2. The intelligent scanning, recognition and archiving system based on machine deep learning of claim 1, wherein: the work flow of the optical character recognition module comprises image input, image preprocessing, character feature extraction, comparison recognition, manual correction and output and storage of recognition results.

3. The intelligent scanning, recognition and archiving system based on machine deep learning of claim 1, wherein: the system also comprises a network transmission module, a remote retrieval module and a copy reference module.

4. The intelligent scanning, recognition and archiving system based on machine deep learning of claim 1, wherein: the identifier comprises a keyword and a subject word.
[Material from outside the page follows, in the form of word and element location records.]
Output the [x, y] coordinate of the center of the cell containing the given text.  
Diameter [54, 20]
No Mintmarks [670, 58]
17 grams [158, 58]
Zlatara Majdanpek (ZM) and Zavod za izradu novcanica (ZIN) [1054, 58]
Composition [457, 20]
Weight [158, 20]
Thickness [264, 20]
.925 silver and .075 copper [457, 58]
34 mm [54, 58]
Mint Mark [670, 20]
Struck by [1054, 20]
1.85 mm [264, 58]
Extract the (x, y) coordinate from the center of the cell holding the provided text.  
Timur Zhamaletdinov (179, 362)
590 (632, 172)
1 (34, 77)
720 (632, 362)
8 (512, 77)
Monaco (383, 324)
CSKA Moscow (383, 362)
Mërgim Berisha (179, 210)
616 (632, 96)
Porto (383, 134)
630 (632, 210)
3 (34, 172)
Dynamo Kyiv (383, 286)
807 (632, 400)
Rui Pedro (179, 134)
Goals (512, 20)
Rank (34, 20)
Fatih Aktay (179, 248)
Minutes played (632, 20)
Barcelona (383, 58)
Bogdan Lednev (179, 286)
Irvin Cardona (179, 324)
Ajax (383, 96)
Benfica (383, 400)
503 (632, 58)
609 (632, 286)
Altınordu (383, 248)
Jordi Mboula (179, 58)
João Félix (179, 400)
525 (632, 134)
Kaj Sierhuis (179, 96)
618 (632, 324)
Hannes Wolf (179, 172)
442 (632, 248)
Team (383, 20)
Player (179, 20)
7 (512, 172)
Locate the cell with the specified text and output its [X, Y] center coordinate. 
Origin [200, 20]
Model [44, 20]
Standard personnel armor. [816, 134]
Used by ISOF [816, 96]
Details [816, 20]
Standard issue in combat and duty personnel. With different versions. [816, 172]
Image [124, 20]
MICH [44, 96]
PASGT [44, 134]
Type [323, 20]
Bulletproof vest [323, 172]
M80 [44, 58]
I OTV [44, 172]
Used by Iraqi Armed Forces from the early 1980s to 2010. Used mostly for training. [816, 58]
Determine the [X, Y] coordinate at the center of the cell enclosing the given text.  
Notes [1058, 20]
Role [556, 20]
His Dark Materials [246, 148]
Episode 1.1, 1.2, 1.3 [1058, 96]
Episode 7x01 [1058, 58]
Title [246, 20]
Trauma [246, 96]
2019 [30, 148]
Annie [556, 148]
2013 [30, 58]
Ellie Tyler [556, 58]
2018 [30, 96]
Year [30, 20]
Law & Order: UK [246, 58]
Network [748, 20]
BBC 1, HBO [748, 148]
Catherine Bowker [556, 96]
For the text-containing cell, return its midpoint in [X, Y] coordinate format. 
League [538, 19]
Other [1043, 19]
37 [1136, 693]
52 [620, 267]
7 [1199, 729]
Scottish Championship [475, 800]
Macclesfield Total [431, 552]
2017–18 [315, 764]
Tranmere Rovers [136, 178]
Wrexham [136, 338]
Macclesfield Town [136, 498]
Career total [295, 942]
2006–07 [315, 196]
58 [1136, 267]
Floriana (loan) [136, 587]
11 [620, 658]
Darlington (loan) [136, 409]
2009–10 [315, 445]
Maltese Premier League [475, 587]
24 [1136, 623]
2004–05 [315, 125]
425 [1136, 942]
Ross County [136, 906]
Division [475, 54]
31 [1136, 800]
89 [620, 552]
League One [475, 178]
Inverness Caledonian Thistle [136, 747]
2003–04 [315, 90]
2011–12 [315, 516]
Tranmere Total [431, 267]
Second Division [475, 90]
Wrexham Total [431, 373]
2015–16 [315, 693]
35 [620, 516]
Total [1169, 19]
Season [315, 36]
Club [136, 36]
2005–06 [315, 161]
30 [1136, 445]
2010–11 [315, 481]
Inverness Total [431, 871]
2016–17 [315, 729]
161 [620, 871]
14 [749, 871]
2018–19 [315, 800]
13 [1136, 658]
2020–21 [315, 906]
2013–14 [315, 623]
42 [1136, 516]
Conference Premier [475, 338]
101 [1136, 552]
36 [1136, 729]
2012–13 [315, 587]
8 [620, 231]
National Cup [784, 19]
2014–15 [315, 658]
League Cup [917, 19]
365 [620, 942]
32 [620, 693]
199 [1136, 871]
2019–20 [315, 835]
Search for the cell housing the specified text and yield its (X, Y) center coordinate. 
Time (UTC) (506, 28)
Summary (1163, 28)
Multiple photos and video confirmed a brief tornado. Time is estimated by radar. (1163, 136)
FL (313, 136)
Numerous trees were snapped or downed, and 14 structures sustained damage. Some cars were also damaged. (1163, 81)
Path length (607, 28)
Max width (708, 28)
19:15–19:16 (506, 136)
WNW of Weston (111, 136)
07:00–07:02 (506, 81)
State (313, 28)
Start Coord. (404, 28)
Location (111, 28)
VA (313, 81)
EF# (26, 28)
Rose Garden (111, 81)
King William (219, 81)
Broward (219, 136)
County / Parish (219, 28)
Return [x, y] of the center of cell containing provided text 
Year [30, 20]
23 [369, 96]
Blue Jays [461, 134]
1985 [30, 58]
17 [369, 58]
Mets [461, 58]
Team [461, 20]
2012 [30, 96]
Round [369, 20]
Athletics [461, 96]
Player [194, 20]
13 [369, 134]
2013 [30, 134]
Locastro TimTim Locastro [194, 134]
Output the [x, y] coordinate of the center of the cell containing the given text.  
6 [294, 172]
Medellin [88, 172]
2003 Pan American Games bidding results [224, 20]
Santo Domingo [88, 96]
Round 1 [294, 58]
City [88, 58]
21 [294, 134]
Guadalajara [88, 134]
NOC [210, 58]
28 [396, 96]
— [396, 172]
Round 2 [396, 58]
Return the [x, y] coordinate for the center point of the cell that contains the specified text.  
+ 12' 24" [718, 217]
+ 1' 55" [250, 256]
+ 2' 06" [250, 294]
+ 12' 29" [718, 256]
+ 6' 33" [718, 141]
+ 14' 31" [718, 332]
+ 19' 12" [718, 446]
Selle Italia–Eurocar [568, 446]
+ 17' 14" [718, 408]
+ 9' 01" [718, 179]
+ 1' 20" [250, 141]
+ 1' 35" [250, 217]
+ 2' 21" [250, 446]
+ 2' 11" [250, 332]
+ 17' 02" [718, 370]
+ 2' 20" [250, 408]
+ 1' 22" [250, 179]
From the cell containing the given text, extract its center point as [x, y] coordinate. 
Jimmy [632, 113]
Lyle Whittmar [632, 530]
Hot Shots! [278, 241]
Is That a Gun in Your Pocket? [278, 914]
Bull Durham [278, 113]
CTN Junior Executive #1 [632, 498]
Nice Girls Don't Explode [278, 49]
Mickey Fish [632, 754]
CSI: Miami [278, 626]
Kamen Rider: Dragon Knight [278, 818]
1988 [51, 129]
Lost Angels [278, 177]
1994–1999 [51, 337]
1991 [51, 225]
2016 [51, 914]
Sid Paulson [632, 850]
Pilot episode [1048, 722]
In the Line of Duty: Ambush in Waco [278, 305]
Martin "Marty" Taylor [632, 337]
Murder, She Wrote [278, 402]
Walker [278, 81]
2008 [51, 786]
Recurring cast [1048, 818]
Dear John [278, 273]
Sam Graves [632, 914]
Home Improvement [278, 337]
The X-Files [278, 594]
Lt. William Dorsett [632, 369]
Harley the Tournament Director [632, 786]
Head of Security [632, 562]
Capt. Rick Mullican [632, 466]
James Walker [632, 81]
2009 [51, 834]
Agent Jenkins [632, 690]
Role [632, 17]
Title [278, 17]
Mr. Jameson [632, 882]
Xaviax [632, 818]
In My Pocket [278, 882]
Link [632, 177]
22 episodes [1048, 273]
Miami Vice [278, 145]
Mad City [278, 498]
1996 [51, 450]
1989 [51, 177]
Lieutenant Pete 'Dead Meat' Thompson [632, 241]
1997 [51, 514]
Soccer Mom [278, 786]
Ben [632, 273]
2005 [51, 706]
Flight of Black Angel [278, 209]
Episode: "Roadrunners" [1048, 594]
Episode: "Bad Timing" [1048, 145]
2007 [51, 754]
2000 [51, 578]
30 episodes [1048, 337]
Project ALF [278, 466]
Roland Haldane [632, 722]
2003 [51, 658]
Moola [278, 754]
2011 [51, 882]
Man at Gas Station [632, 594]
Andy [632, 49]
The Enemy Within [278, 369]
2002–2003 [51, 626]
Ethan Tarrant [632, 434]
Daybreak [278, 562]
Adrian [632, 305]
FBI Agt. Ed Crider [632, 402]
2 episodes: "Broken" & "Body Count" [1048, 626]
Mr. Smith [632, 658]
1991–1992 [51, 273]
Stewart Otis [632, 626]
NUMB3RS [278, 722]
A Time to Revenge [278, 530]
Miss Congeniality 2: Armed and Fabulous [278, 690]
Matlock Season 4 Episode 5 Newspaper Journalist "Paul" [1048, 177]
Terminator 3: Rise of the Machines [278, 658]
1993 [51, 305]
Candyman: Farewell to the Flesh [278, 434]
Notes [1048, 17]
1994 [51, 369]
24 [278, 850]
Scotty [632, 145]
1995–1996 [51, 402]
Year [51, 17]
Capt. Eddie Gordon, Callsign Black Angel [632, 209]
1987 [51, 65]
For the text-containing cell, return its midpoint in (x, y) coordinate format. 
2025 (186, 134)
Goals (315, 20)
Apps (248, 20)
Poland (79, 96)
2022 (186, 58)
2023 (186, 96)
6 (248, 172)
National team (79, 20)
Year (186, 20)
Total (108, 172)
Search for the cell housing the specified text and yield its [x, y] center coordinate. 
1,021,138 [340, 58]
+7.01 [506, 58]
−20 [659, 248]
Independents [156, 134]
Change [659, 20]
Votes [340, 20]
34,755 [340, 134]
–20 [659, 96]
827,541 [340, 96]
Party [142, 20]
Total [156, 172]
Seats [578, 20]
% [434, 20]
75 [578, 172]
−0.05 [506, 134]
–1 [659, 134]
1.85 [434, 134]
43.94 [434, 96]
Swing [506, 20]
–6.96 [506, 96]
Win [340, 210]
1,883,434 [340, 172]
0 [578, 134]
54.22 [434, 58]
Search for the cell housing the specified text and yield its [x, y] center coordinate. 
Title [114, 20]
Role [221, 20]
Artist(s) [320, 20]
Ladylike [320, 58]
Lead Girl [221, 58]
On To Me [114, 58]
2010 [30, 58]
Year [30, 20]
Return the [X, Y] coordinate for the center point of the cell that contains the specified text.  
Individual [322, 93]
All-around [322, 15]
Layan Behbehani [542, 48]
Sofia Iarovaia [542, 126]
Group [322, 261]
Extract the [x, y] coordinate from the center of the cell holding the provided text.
5. The intelligent scanning, recognition and archiving system based on machine deep learning of claim 1, wherein: OCR software is preset in the optical character recognition module.

6. The intelligent scanning, recognition and archiving system based on machine deep learning of claim 1, wherein: the machine learning module applies the following machine learning algorithm: decision tree algorithm, random forest algorithm, logistic regression algorithm, naive Bayes algorithm, K nearest neighbor algorithm and neural network algorithm.